Keywords: Physical Activity, Cognition, Older Adults
INTRODUCTION
The United States is experiencing a dramatic increase in the number of people who live to old age. Epidemiologic studies suggest that lifespan and health are determined by genetic and environmental factors (e.g., behaviors), with genetics accounting for approximately 35% of years-lived and modifiable environmental factors contributing 65%. (http://report.nih.gov/nihfactsheets/Pdfs/DisabilityinOlderAdults(NIA).pdf). Research has also demonstrated that disease and disability are not an inevitable part of aging. Evidence from the Health and Retirement Study (http://hrsonline.isr.umich.edu/) indicates that the probability of being cognitively impaired at a given age has been decreasing from the mid-1990s to 2004, although the growing population size of older adults means that the absolute number of cognitively impaired individuals has increased.

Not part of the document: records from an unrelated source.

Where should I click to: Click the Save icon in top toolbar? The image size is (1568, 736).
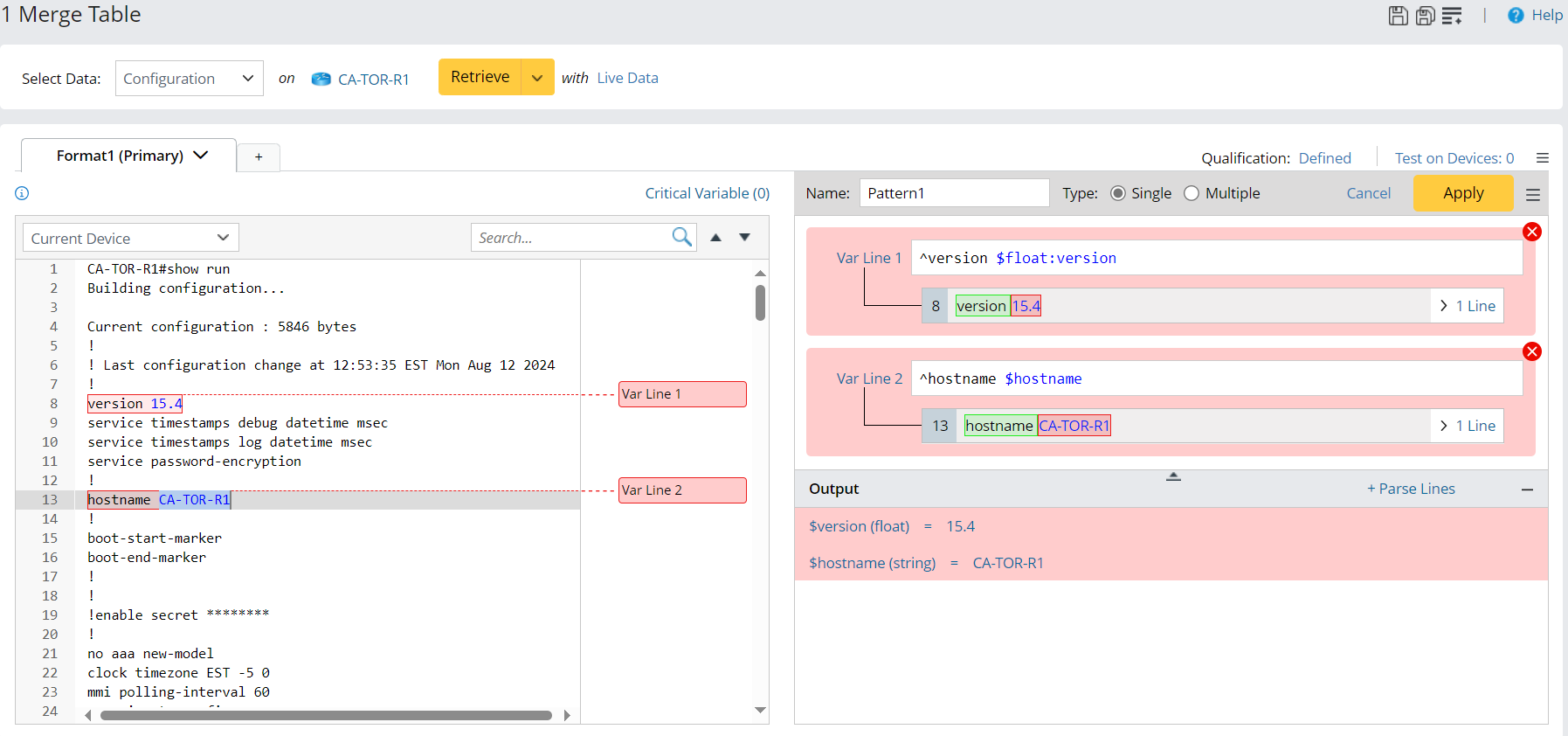pos(1398,16)
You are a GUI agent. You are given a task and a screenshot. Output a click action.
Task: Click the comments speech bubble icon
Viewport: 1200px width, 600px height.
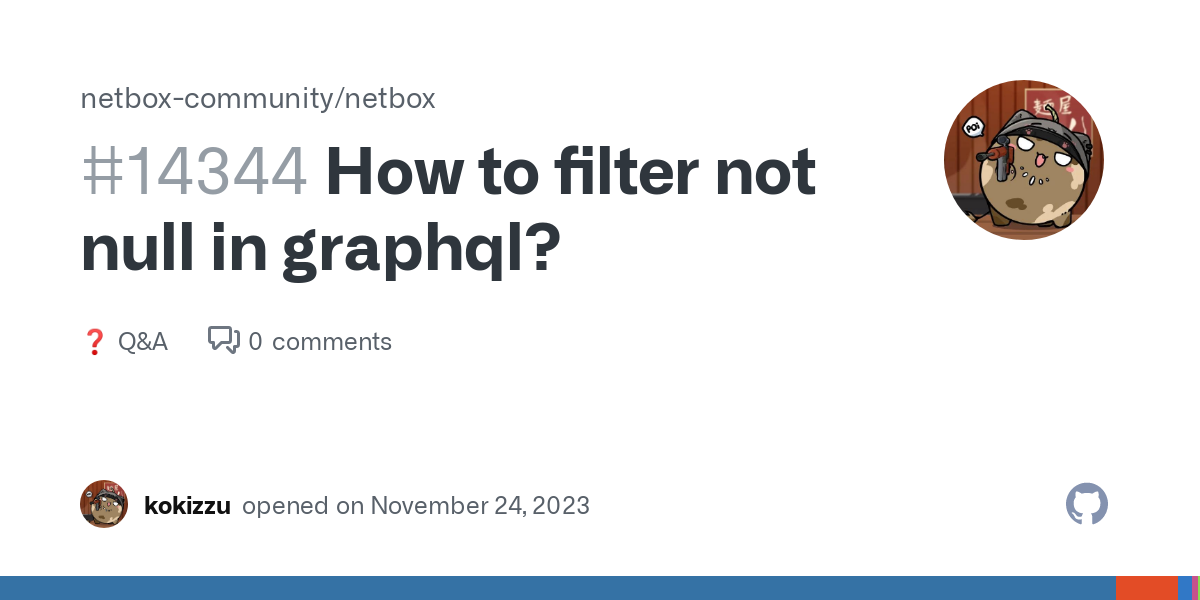224,341
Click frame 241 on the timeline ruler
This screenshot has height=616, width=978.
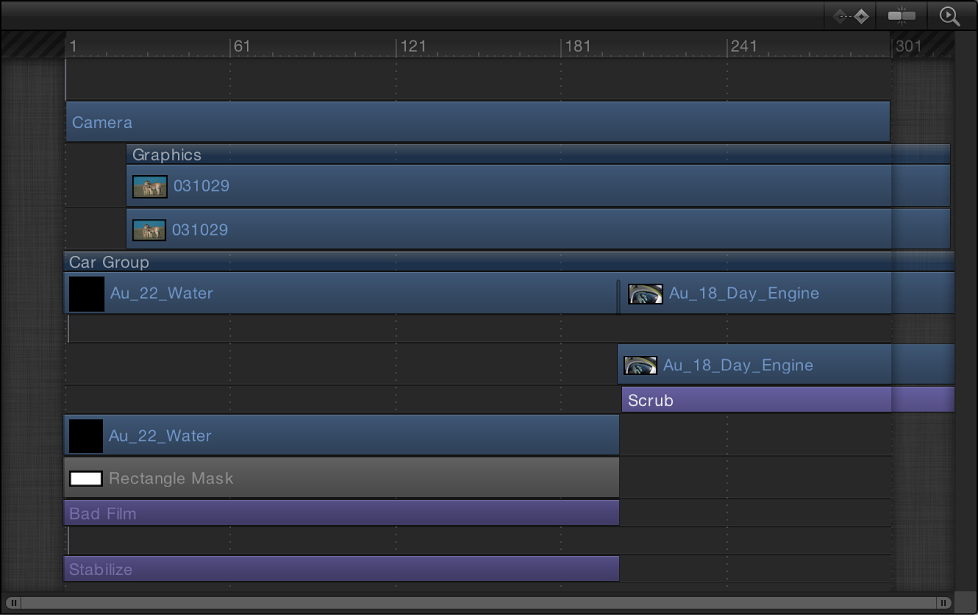(729, 46)
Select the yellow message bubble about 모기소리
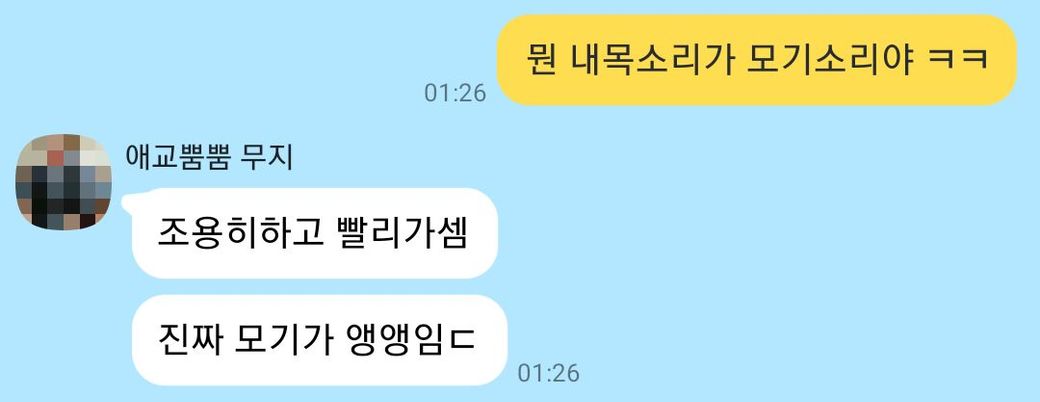This screenshot has height=402, width=1040. (x=757, y=60)
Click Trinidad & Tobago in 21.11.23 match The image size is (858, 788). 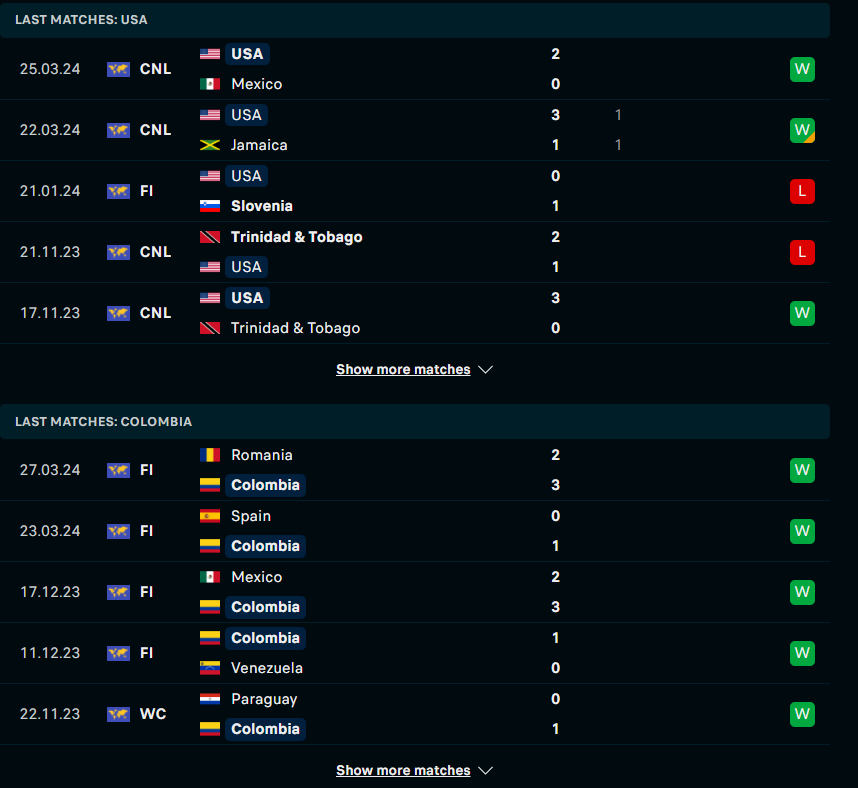[296, 237]
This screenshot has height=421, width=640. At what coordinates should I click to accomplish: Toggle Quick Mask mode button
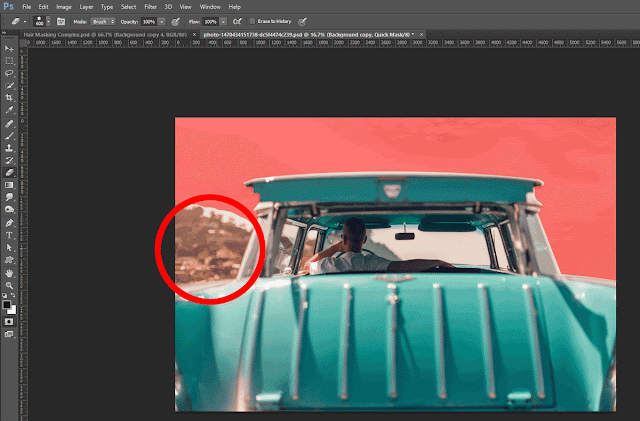click(9, 322)
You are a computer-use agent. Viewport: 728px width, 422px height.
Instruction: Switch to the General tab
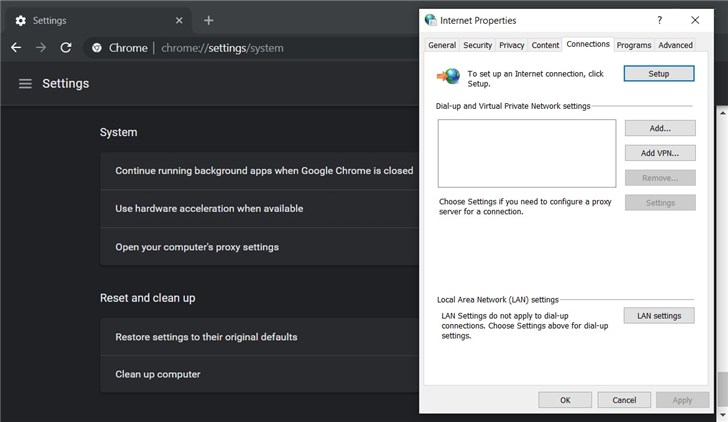[442, 45]
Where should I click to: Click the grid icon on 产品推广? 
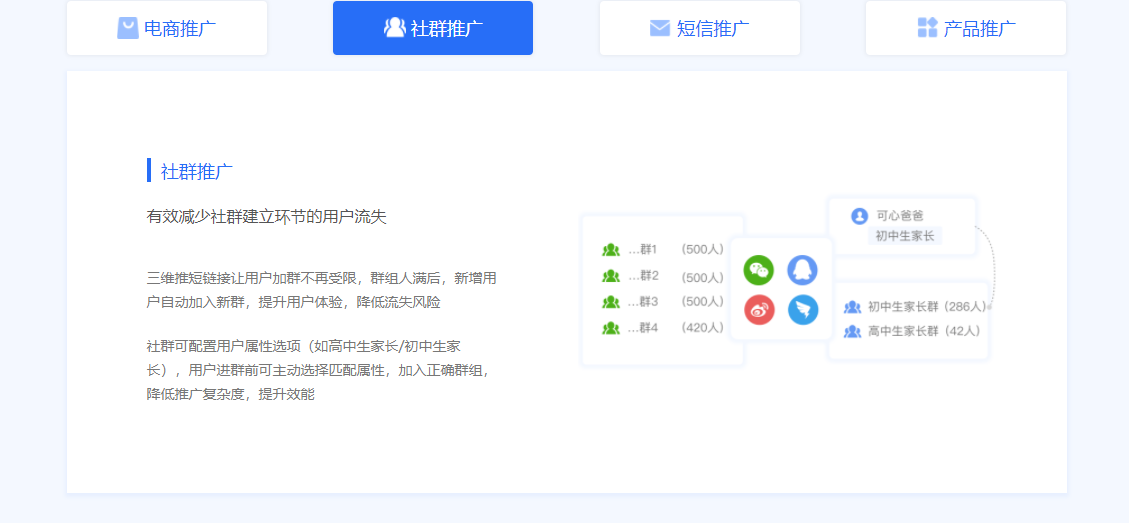pyautogui.click(x=927, y=28)
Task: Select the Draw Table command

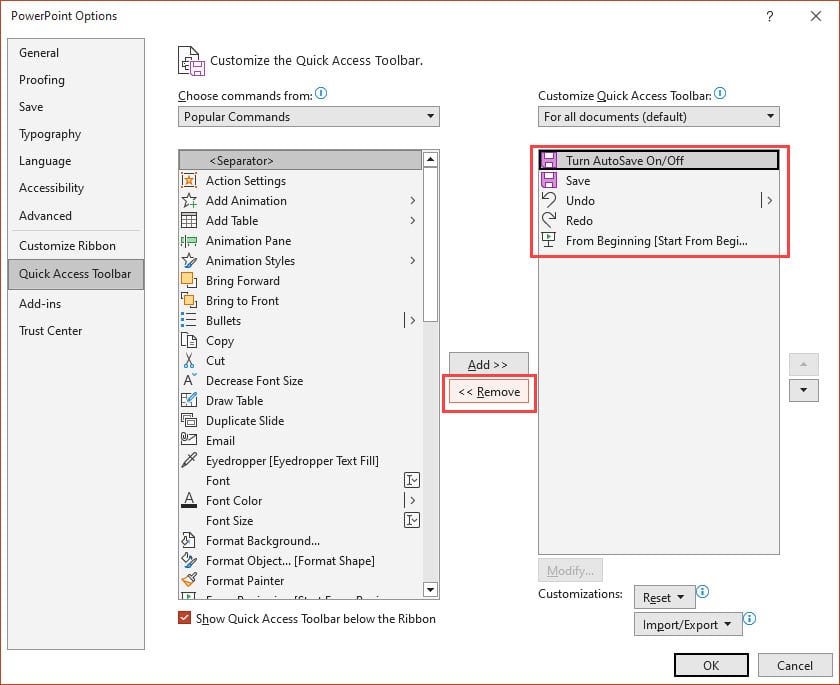Action: pos(231,401)
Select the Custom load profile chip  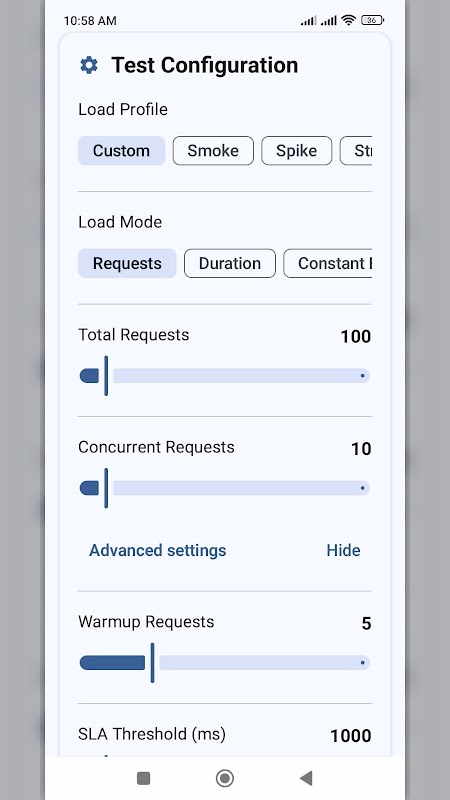[x=121, y=151]
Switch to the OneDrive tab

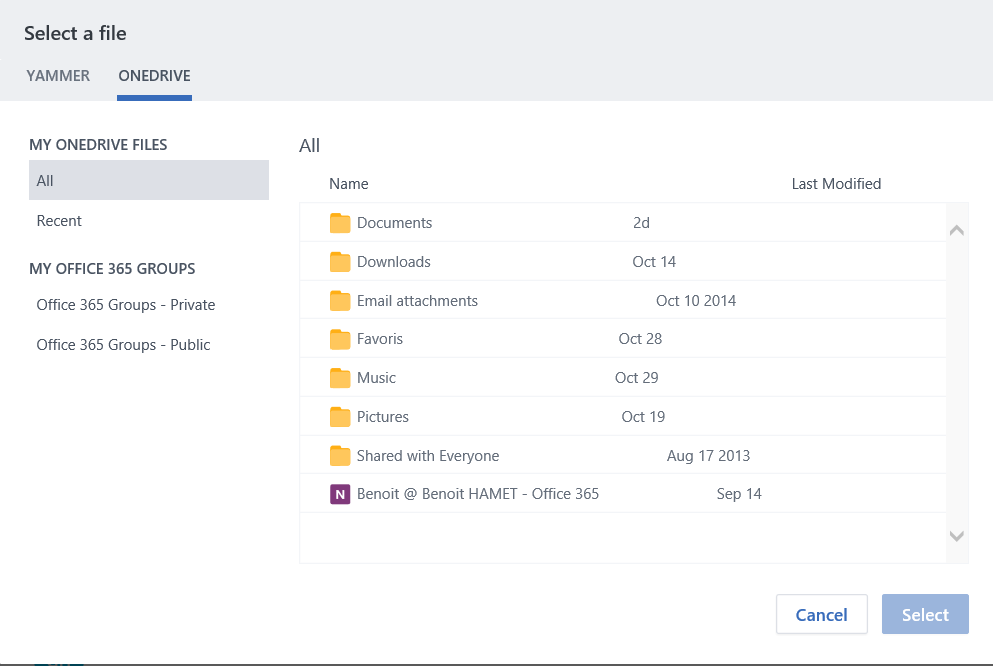point(154,76)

Scientists are identifying factors that contribute to healthier aging and longer life expectancy. There is clear evidence that physical activity (PA) can contribute to healthy aging and reduce morbidity and mortality rates.1 PA also appears to be one of the most promising preventive strategies against cognitive impairment in the elderly population.2 Although the underlying mechanisms are unknown, potential mechanisms include neurogenesis, reductions in neuronal cell death, angiogenesis, reduced inflammation, and changes to neurotransmitter balance.3
Evidence from laboratory studies, prospective studies, and intervention studies in older adults generally demonstrate that PA has a positive impact on brain aging as well as cognitive impairment and dementia.3 Two recent reviews of 142 observational studies of older adults reported that higher levels of PA were associated with a 40% reduction in the risk of cognitive decline.4-5 A review of randomized clinical trials of supervised training interventions in cognitively healthy older adults found that the treatment effect sizes across all cognitive tasks were d = 0.16 (SE = 0.03, n = 96) for control groups and 0.48 (SE = 0.03, n = 101) for exercise groups, with the difference between groups statistically significant.6
There is strong causal evidence from these trials that exercise training programs delivered in supervised laboratory settings (e.g., 30 minutes of treadmill walking, 3 times a week) have a positive impact on cognition.3 However, these trials provide little information as to whether lifestyle (i.e., low-intensity) PA influences cognition in older adults7. Examples of lifestyle PA include walking for errands, gardening, and housework. The effect of lifestyle PA on cognition among older adults is an important area of research, given that these types of activities may be more sustainable in daily life.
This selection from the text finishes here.